Quant aux conflits découlant de la gestion des ressources naturelles (peu manifestes), ils opposent souvent les services de l’Etat (sous préfet, le service des Parcs, le service des eaux et forêts) et les populations locales (agriculteurs, éleveurs, pêcheurs, exploitants). Ces conflits touchent généralement les forêts classées, le Parc National et les différentes sortes de réserves de même que l’exploitation d’essences forestières interdites ou l’usage de techniques prohibées. Les conflits de compétences y concernent les services techniques de l’Etat (STE) entre eux (parc et eaux et forêts dans le cadre de l’amodiation, pêche et eaux et forêts pour ce qui est des zones de mangrove) ou avec les élus locaux dépositaires d’un certain nombre de compétences dont ils ignorent le plus souvent les contours et subtilités.
Localisation
disséminés un peu partout dans les RBDS. Les conflits liés aux fonciers sont très épars dans la réserve de biosphère ou ils sont signalés dans la périphérie et dans la zone tampon. Par ailleurs, ils sont plus importants dans les îles et dans l’axe Djilass-Palmarin. Ceux liés au bétail sont localisés aussi bien sur le plateau continental que dans le domaine insulaire mais sont plus significatifs dans les communautés rurales de Fimela, Djilass et de Keur Samba Guèye.

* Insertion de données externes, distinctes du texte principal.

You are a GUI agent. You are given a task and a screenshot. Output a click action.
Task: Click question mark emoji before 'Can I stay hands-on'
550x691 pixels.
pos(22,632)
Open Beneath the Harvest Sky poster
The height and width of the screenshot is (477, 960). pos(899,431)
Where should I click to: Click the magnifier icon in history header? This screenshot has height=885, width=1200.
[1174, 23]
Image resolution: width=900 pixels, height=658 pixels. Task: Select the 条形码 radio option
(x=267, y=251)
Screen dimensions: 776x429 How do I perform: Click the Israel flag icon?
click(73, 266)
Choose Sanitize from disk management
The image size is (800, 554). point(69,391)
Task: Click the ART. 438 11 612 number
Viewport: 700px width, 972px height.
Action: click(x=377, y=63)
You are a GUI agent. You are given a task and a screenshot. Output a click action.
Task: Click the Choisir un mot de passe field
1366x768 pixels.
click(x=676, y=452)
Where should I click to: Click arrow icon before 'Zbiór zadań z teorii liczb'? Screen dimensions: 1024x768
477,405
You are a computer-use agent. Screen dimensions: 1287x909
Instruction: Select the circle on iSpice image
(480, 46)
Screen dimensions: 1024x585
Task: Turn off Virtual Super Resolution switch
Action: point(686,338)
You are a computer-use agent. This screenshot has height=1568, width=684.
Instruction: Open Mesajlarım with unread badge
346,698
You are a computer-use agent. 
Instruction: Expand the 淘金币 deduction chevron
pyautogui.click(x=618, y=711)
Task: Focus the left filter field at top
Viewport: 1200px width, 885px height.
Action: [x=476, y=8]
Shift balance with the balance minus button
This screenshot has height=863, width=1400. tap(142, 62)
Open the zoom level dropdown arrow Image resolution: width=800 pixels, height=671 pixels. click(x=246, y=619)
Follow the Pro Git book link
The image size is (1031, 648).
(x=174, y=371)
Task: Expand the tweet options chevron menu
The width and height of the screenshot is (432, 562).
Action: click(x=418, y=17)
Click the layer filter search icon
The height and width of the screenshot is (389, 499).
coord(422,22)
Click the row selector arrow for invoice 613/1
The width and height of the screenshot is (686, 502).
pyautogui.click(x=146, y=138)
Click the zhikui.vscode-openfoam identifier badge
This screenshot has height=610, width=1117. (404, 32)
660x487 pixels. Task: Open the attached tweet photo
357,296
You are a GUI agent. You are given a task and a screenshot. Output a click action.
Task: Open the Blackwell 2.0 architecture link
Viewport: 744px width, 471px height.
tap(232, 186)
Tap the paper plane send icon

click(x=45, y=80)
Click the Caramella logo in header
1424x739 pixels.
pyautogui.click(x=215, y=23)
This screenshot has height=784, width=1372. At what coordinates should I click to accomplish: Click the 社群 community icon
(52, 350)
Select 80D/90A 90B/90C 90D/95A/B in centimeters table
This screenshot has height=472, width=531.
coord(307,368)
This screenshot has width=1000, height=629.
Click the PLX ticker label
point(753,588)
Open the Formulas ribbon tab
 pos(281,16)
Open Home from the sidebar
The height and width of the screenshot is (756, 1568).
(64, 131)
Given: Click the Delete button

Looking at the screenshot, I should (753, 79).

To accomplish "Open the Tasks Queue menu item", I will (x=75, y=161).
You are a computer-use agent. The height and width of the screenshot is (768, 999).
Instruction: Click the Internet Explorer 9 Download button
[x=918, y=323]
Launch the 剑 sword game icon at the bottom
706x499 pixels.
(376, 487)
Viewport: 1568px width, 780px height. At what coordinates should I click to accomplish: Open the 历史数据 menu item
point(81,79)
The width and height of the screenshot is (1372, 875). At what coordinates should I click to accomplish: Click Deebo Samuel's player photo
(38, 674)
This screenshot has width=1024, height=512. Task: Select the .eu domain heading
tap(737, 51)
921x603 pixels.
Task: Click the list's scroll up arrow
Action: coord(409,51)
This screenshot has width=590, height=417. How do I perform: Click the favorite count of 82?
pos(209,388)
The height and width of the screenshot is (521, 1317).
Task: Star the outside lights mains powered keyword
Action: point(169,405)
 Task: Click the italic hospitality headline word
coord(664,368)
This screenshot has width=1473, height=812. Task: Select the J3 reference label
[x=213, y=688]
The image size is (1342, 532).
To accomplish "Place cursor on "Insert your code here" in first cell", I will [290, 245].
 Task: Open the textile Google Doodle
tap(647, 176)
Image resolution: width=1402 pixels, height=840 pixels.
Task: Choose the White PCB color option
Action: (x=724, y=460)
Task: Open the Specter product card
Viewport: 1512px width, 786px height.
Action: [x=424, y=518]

Pour les fruits sauvages, en plus des parcs à Detarium senegalense des îles du Gandul (Bassoul, Bassar, Moundé, Siwo), les conflits sont observés dans les communautés rurales de Djilass surtout vers l’ouest, Fimela et Palmarin Facao et concernent l’exploitation des produits du rônier. Ils peuvent aussi se manifester dans l’avenir dans la communauté rurale de Toubacouta surtout sur l’axe Néma Bah – Dassilamé sérère où les populations se plaignent de plus en plus du f ait que des étrangers viennent exploiter les fruits sauvages (Neocarya macrophylla (« new »), Saba senegalensis (« maad) » etc.) se trouvant dans leur terroir.
Manifestation
Le conflit se manifeste par l’opposition entre deux parties avec une tendance à l’affrontement et à la confrontation. Dans la RBDS, la manifestation des conflits se fait de façon croissante à t ravers plusieurs niveaux. D’abord, elle commence par des altercations verbales entre individus et dans certains types de conflit entre groupes. A ce stade, l’accent est mis sur les dénonciations calomnieuses, quolibets, injures, que se font mutuellement les protagonistes. Si les causes persistent et que rien n’est fait pour solutionner le problème, le conflit peut gagner en intensité avec des rixes qui parfois laissent place à de violents affrontements physiques. Cependant, l’atteinte d’un tel niveau relève du caractère important de la ressource en jeu et des parties prenantes. Dans ce cas, le conflit est ouvert à toutes les situations d’hostilité possibles : bataille rangée, escalade de la violence, sans compter les différentes stratégies qui seront mises en œuvre pour déstabiliser l’adversaire (privation de services, isolement etc.)